- **ACTIVITY**:
One number is all that is asked for: the number of lines below that hold the string "Festival".

- **RECORDS PROVIDED**:
§ §
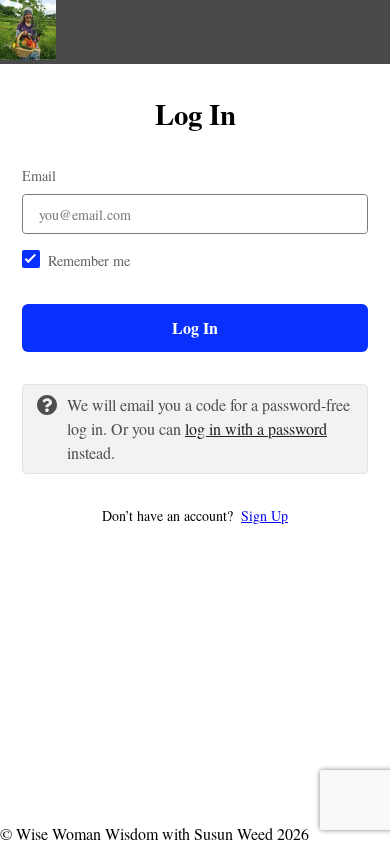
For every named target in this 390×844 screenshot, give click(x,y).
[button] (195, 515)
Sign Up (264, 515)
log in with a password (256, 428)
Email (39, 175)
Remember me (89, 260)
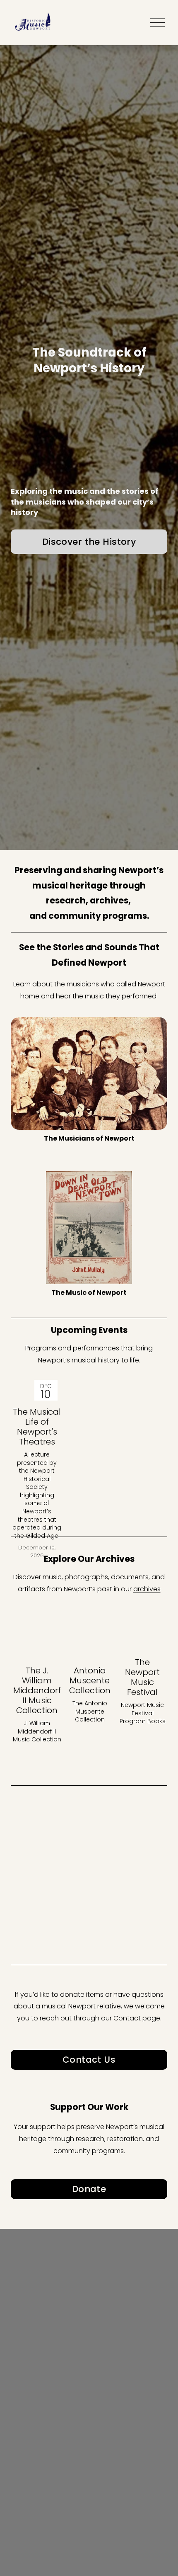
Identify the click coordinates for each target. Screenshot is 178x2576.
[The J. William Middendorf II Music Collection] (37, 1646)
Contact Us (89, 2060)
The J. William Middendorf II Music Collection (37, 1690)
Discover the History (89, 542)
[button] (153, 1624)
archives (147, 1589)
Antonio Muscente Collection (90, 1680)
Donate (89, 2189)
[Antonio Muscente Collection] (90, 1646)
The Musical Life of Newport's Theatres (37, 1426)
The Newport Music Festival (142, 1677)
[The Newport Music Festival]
§ §
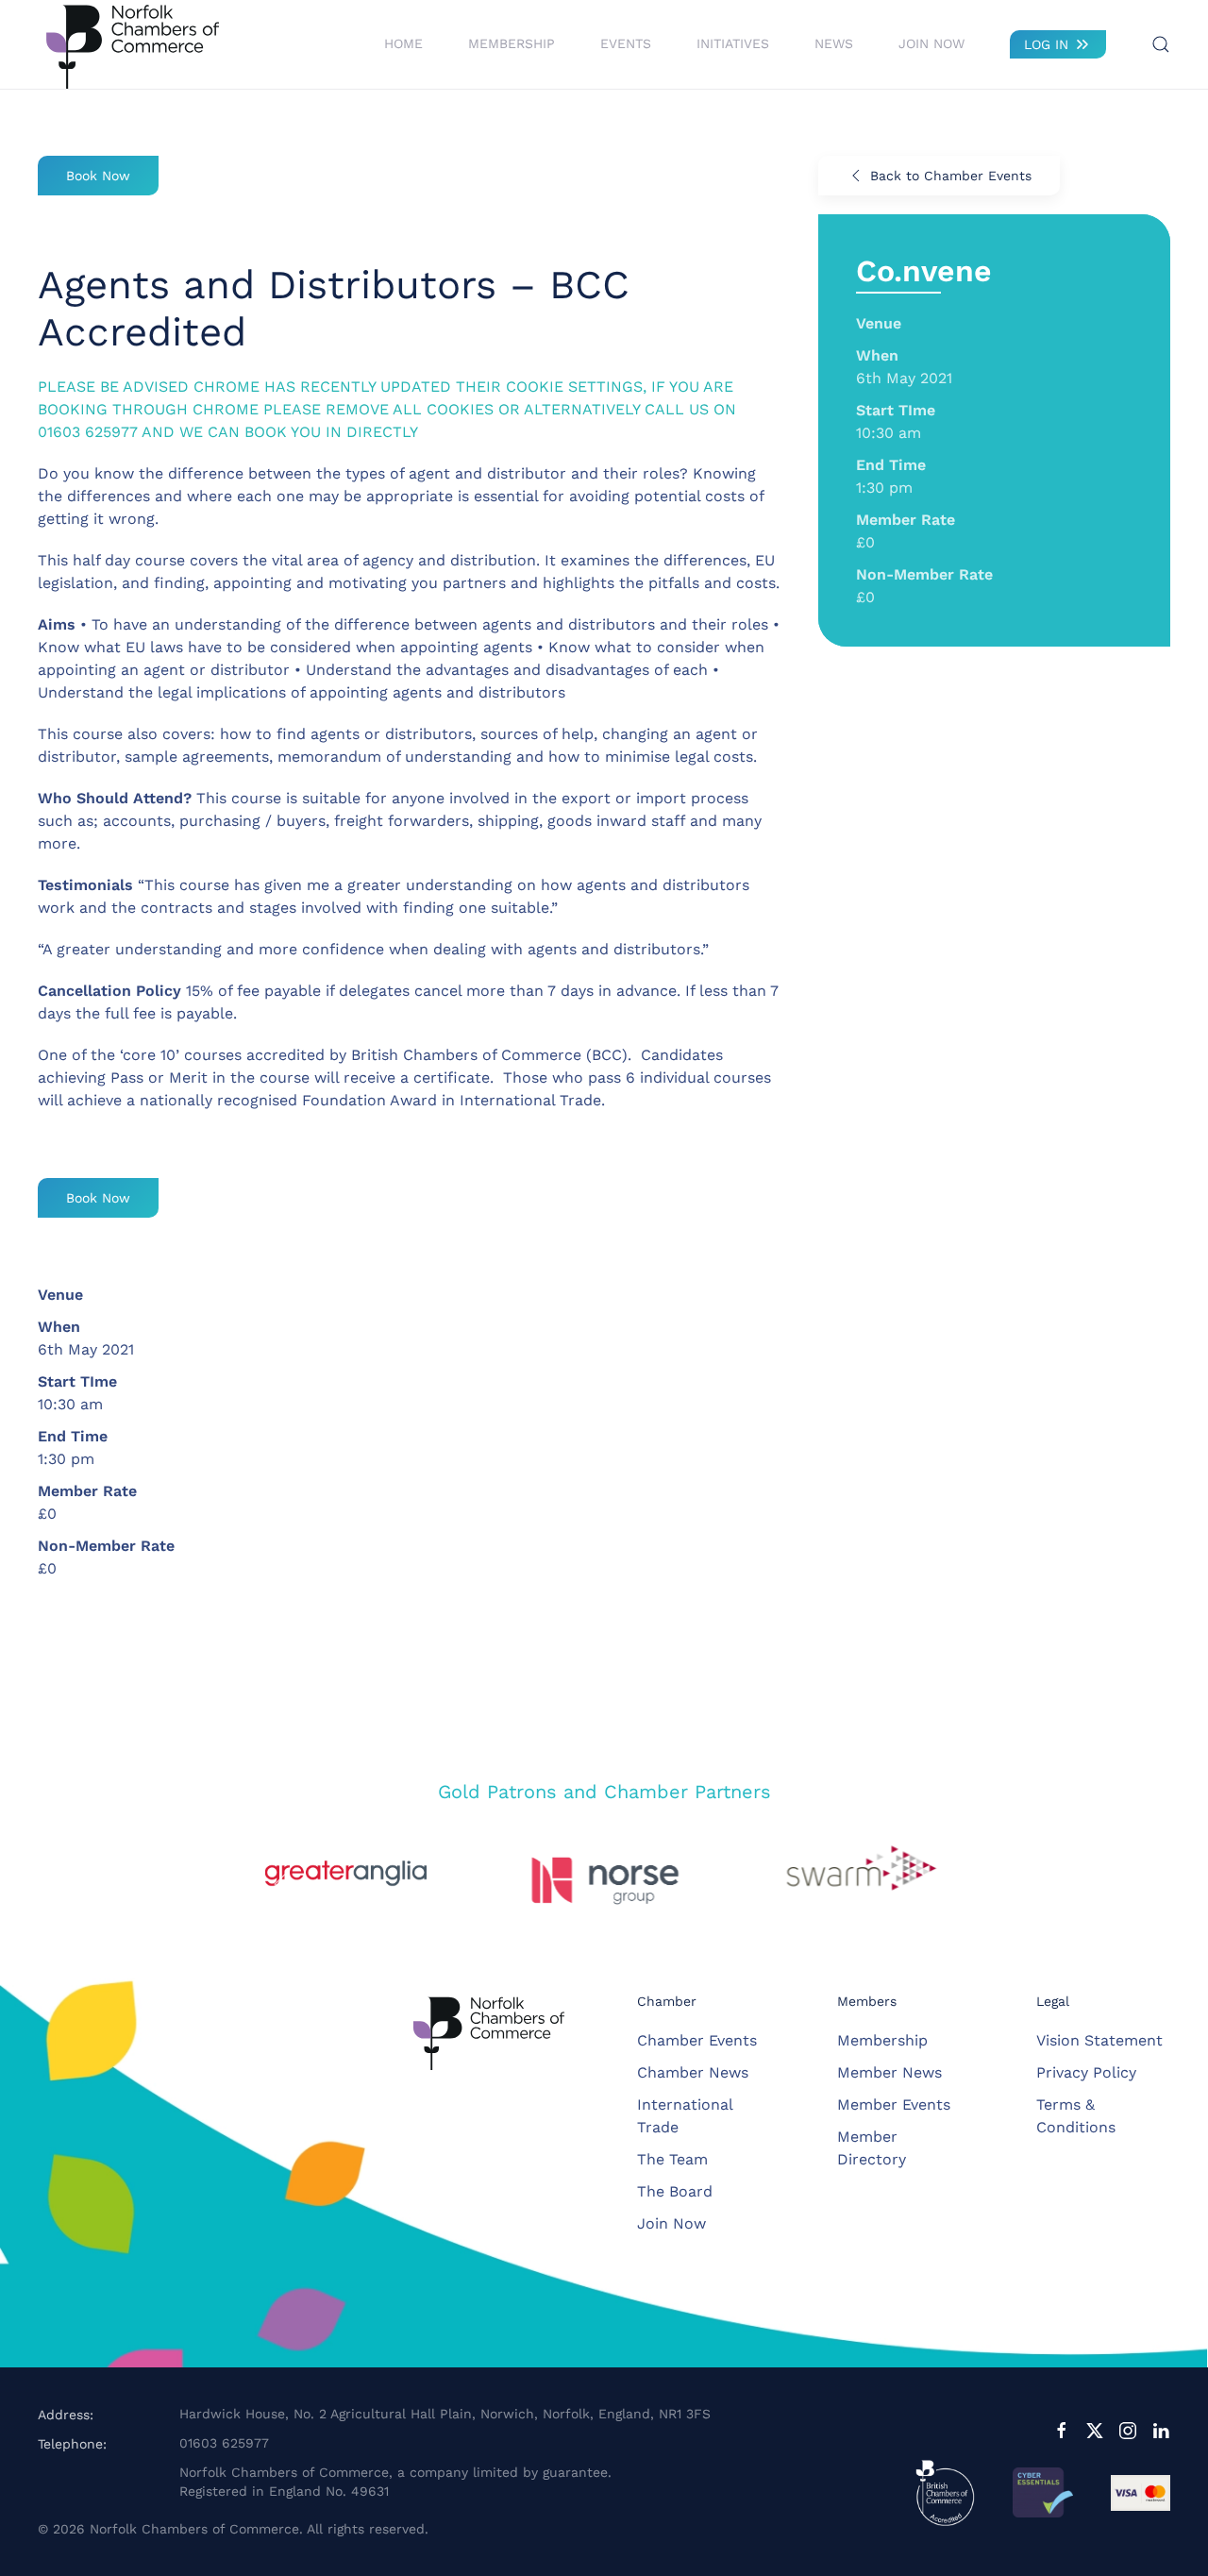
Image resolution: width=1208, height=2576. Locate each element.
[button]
§ §
- **TASK ANSWER**:
2